(Material on locating items on screens)
** Begin **

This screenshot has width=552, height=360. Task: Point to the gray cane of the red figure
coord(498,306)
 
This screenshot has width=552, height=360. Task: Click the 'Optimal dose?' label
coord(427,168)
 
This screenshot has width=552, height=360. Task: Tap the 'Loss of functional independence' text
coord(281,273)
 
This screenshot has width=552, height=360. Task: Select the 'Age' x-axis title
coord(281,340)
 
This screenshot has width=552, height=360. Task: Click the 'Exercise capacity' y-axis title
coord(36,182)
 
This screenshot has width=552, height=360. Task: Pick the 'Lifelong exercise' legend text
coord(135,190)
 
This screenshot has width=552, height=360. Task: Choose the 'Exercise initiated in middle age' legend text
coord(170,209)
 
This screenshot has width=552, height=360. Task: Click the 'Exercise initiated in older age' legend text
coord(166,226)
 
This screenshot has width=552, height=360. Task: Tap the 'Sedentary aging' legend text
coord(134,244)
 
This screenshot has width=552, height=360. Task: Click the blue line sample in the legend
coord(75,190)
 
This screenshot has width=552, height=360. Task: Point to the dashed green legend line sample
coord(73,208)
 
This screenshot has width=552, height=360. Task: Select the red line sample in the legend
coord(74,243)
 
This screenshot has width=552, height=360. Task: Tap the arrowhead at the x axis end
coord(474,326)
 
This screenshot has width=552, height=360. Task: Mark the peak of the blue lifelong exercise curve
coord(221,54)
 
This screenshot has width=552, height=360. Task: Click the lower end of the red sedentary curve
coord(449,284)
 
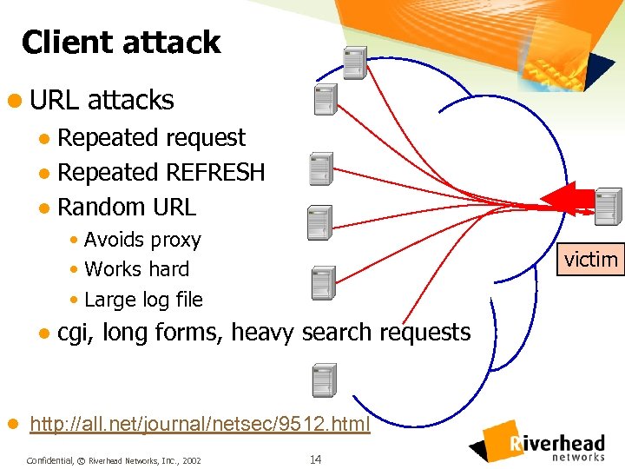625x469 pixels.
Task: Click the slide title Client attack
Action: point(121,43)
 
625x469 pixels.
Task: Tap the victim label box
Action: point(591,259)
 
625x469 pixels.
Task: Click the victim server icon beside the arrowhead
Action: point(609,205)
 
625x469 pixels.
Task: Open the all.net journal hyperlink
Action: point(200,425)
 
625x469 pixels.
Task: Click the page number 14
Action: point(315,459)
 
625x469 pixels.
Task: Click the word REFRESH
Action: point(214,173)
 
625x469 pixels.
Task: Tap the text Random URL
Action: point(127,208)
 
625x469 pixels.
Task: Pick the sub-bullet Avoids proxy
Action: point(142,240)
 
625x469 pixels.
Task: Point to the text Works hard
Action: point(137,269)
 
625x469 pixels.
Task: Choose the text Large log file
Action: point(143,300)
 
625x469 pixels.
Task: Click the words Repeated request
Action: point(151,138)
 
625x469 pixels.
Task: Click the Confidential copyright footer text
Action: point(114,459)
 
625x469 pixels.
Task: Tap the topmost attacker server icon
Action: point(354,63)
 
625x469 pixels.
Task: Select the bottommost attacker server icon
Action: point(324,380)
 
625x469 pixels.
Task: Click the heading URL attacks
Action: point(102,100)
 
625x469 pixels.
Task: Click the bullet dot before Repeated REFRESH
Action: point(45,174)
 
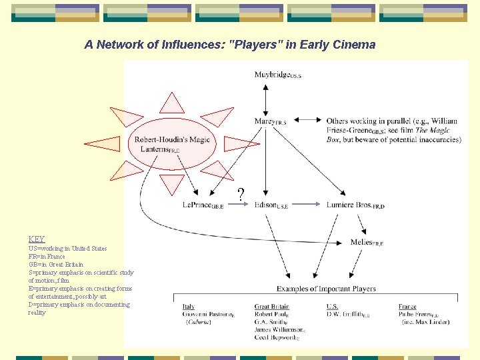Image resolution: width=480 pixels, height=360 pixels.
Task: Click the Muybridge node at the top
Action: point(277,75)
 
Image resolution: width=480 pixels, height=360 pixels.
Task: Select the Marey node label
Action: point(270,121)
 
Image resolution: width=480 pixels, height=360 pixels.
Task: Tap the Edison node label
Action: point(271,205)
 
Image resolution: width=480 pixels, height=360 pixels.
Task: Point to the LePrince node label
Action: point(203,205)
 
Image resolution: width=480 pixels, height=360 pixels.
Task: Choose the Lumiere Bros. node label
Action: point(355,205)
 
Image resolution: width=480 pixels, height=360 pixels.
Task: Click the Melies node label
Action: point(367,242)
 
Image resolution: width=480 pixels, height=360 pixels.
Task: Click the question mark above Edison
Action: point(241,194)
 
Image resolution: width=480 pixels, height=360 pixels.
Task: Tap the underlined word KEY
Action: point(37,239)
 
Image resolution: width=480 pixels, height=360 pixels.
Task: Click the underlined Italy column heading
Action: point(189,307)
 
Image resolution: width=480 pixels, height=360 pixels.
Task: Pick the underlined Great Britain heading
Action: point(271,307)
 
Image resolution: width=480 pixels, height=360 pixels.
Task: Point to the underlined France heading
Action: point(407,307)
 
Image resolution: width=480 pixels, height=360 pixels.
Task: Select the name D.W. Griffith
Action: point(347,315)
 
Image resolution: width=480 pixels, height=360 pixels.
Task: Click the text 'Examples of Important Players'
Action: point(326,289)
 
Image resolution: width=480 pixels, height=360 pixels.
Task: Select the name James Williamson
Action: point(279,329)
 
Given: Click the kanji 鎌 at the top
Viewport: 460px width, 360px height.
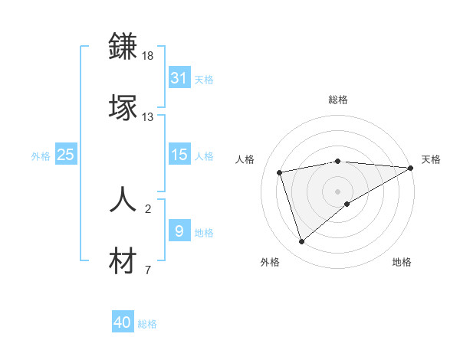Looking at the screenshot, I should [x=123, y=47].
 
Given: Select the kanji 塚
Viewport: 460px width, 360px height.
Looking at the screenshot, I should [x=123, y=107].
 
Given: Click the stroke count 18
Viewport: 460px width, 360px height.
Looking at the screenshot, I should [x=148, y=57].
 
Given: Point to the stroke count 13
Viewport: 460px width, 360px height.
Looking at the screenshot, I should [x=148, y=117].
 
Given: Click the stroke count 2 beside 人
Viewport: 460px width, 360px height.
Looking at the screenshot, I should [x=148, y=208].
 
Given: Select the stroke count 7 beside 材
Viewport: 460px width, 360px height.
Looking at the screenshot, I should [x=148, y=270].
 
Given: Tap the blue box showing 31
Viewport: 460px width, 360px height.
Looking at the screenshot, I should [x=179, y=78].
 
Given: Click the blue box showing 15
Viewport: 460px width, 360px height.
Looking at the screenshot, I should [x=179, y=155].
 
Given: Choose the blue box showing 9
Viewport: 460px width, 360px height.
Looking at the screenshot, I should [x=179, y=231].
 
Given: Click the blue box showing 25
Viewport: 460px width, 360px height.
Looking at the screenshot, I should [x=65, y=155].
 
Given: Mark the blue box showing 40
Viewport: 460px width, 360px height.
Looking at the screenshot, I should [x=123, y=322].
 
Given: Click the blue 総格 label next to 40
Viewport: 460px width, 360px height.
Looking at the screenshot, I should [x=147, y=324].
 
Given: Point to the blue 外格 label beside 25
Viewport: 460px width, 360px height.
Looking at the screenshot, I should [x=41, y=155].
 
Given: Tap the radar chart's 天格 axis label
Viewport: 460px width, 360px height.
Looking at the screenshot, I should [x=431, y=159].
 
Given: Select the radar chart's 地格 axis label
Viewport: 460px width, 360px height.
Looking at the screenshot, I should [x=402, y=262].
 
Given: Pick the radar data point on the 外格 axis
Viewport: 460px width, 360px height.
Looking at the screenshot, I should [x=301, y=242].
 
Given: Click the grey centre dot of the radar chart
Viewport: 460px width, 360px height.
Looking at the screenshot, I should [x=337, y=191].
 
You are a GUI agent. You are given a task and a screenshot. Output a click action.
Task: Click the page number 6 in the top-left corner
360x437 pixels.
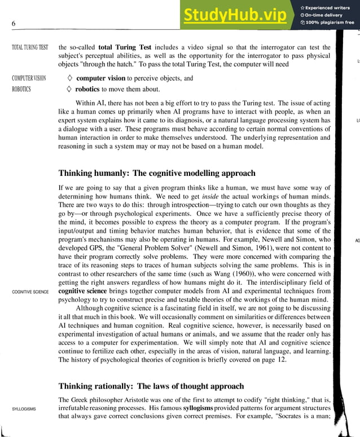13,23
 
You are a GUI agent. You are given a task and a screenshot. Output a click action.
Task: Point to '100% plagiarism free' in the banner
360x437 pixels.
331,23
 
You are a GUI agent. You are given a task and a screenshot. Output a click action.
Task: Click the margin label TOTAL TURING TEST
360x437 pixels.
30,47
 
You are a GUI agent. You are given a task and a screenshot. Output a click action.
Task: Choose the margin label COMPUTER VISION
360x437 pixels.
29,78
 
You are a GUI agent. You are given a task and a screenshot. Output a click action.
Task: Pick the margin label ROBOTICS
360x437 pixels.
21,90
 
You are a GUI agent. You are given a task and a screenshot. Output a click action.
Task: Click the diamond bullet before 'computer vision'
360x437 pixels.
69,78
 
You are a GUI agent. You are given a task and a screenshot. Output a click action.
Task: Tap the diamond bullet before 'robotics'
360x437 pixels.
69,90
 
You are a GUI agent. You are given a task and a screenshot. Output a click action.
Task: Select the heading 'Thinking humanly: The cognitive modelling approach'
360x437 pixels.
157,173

** End **

## Problem
Take the stretch of the material from its start through the line containing "coord(36,182)", swap "Click" for "Press", and write those lines out again with nothing else altered.

## Task result
This screenshot has width=552, height=360. Task: Point to the gray cane of the red figure
coord(498,306)
 
This screenshot has width=552, height=360. Task: Press the 'Optimal dose?' label
coord(427,168)
 
This screenshot has width=552, height=360. Task: Tap the 'Loss of functional independence' text
coord(281,273)
 
This screenshot has width=552, height=360. Task: Select the 'Age' x-axis title
coord(281,340)
 
This screenshot has width=552, height=360. Task: Press the 'Exercise capacity' y-axis title
coord(36,182)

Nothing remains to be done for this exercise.